Picasso's move to Paris in 1904 coincided with rising public access to works on paper by old master and 19th-century artists through museum exhibitions and new means of reproduction. Inspired by Ingres, Toulouse-Lautrec, Gauguin, and Degas, as well as Greek, Roman, and Egyptian antiquities, Picasso produced virtuoso drawings as independent works in a variety of materials (pen and ink, charcoal, pastel, watercolor, and gouache) and subjects (the couple, mother and child, and the harlequin family), for example Juggler with Still Life (1905).

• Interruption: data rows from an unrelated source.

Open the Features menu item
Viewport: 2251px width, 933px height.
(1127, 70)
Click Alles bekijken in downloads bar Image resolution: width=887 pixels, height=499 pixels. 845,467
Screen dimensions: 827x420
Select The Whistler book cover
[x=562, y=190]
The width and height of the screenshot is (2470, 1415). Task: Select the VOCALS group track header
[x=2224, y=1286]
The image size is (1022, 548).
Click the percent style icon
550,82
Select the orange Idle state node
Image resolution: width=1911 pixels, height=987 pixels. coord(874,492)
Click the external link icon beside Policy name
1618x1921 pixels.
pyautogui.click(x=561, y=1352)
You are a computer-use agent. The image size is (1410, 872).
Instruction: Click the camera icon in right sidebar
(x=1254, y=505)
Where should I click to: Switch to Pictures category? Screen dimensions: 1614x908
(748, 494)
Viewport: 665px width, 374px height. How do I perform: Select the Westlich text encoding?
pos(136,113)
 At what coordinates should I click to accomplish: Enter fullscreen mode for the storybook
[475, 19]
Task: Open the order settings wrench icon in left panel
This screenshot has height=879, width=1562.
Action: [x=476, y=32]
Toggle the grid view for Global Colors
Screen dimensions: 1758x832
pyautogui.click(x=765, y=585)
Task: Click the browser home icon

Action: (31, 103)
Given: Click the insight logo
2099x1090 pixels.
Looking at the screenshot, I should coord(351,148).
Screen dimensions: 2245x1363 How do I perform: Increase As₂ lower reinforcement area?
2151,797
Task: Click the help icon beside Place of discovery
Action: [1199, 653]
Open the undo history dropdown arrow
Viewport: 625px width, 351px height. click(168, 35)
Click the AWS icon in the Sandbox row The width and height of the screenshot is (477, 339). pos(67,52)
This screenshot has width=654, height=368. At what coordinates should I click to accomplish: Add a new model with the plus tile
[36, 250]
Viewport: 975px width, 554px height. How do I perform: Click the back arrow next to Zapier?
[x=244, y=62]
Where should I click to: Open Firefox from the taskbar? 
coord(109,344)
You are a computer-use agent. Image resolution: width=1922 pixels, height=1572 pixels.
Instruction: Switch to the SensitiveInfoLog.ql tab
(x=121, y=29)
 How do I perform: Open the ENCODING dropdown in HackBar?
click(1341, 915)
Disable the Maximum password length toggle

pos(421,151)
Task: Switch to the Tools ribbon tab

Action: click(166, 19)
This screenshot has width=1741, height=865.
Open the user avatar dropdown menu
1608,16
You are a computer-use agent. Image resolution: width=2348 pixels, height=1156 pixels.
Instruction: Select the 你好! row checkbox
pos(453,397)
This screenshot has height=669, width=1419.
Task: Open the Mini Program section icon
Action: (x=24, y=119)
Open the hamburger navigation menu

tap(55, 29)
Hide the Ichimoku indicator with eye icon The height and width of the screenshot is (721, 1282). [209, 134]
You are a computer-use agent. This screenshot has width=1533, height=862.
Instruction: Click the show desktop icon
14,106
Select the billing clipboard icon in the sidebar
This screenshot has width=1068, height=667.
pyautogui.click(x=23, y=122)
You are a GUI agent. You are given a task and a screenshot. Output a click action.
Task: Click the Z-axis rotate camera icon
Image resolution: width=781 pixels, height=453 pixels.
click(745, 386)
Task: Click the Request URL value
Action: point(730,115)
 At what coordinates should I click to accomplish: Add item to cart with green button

The exhibition showcases the way in which Picasso (with Georges Braque) devised new approaches in drawing that culminated in cubism and collage—the most critical development in his career and arguably in the 20th century. His interest in ancient Iberian art led to geometric stylization in visions of his mistress Fernande Olivier. In studies of individual figures, such as Yellow Nude (Study for Les Demoiselles d'Avignon) (1907), he revealed his thought processes as he progressively rendered the human figure more abstract. Watercolors of landscapes and still lifes as well as figures track Picasso's development of the interlocking facets that underlay cubism. Six major variations on a standing female nude explore his analytic vocabulary. Another series shows the artist's brilliant transformation of the new medium of collage into major artistic statements. In the collage The Cup of Coffee (1913), Picasso created a dialogue between conventional means of drawing and unconventional materials and techniques, and between virtual flatness and illusion of depth.

During World War I and immediately following, Picasso balanced tradition against innovation, embracing both classical modes and the cubist approach to representation. In portraits and images of bathers and figures, the artist rendered his subjects in spare contour drawings—for example, The Bathers (1918)—and in carefully executed sculptural drawings of the face and body, as in Portrait of Madame Georges Wildenstein (1918).

The concluding works in the exhibition are from the summer of 1921, when Picasso and his wife Olga Khokhlova and baby Paulo were staying at Fontainebleau. Head of a Woman and Woman in a Hat Holding a Missal are pastel and charcoal renderings of monumental female figures, reflecting Picasso's deep interest in the classical Mediterranean tradition.

The curators of the exhibition are Susan Grace Galassi, senior curator, The Frick Collection; Marilyn McCully, an independent scholar and Picasso expert; and Andrew Robison, senior curator of prints and drawings, National Gallery of Art, Washington.